Archived from groups: microsoft.public.win2000.security (More info?)

Yes, I beleive it has changed recently.
>-----Original Message-----
>has this changed recently? it is common to see different
totals because of
>how the memory is counted. it may also be that some
memory is allocated by
>bios to shared video, dma, bios shaddowing, etc that
windows doesn't count.
>
><anonymous@discussions.microsoft.com> wrote in message
>news:214f01c47cc4$4e44c320$a601280a@phx.gbl...
>> I mistyped.
>>
>> that should be 456 K Bytes and 768 Meg.
>>
>> I know because at POST I get a count up to 786432KB
>>
>> when I use tools (including properties on My Computer) I
>> am reports as having 785976 KB.
>>
>> >-----Original Message-----
>> >how do you know you are missing 456 bytes?? and what
has
>> 768k??? those are
>> >both tiny pieces of memory these days.
>> >
>> >"Don Glover" <corwyn@kolvir.com> wrote in message
>> >news:1fce01c47ca5$e9d05850$a401280a@phx.gbl...
>> >> I am suspicious my win 2k server has a virus, but two
>> >> different virus checkers are not locating it.

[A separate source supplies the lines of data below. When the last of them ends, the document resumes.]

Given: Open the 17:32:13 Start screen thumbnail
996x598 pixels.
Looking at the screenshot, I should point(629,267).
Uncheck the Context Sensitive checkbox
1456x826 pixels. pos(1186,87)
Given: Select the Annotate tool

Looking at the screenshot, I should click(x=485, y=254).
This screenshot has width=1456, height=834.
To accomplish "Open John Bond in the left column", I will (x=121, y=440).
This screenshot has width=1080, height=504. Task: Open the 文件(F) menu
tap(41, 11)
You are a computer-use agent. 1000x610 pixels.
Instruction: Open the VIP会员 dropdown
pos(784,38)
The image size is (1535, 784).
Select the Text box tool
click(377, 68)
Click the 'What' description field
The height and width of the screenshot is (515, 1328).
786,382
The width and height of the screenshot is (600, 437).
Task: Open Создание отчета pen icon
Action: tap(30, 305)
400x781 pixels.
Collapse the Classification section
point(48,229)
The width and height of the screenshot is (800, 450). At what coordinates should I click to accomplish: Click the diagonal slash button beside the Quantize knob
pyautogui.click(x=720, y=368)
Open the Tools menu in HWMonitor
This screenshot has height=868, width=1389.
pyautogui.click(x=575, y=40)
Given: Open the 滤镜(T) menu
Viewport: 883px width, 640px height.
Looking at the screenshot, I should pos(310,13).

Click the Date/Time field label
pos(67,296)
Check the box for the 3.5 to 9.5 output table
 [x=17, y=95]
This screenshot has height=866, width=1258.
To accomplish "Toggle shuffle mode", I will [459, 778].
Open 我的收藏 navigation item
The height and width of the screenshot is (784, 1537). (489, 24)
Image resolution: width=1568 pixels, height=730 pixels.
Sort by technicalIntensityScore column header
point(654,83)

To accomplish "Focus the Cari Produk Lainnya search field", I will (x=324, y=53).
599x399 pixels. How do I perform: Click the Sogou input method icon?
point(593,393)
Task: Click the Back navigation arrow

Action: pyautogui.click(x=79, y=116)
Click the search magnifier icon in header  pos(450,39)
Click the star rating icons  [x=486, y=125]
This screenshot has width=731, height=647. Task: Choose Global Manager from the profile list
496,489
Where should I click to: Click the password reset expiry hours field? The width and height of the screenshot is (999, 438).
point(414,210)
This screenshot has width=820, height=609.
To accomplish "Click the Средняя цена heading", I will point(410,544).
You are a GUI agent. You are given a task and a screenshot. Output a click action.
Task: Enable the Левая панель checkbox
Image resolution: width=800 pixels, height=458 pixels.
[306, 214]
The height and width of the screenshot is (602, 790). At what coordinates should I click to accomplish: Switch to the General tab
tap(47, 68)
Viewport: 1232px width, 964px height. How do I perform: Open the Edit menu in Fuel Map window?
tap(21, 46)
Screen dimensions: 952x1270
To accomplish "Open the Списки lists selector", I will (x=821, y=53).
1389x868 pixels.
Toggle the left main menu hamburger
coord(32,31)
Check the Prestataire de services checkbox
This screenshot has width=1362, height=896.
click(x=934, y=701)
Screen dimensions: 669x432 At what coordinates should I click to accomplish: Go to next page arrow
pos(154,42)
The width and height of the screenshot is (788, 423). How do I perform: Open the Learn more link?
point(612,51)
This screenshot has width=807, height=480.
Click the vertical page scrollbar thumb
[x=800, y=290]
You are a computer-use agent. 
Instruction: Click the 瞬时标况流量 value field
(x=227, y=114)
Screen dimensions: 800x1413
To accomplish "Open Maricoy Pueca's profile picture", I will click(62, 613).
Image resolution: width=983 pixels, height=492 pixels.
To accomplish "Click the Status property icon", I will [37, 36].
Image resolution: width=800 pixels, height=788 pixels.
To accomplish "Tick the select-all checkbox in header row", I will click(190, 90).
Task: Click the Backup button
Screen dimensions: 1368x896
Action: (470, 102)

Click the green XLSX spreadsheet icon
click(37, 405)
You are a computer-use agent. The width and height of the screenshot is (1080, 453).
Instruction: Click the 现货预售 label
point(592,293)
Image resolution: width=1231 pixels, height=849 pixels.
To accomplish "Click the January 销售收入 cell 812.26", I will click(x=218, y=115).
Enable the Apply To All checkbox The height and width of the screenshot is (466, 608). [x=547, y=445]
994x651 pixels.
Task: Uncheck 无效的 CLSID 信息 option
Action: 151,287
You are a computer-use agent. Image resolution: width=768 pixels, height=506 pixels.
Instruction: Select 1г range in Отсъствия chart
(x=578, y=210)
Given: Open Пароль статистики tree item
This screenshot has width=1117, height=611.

My only
>> >> sources of evidence are a recent crashing of services
>> and
>> >> 456 bytes of memory missing (from my 768k) I
completely
>> >> swapped out the memory for fresh memory and the 456
>> bytes
>> >> are still missing.
>> >>
>> >> Any suggestions on how to proceed?
>> >
>> >
>> >.
>> >
>
>
>.
>

 

[Guest]

Archived from groups: microsoft.public.win2000.security (More info?)

Look in Event Viewer for any clues as to why you are having problems with
services.

Also use some tools to see if you can find any unknown processes or startup
programs. SysInternals has some tools that can do that such as TCPView, Process
Explorer, and Autoruns. If you are unsure of a process, try to compare to a like
configured known clean computer and beware of processes that do not have a
publisher name associated with them and search Google for processes/files you
want more information on. Make sure to scan with the latest virus definitions
from the publishers website and there are also free online scans. If web
browsing was done on that server, it should be scanned for parasites with
something like AdAware. --- Steve

http://www.sysinternals.com/ntw2k/freeware/procexp.shtml
http://security.symantec.com/sscv6/default.asp?productid=symhome&langid=ie&venid=sym
-- online virus scan


"Don Glover" <corwyn@kolvir.com> wrote in message
news:1fce01c47ca5$e9d05850$a401280a@phx.gbl...
> I am suspicious my win 2k server has a virus, but two
> different virus checkers are not locating it. My only
> sources of evidence are a recent crashing of services and
> 456 bytes of memory missing (from my 768k) I completely
> swapped out the memory for fresh memory and the 456 bytes
> are still missing.
>
> Any suggestions on how to proceed?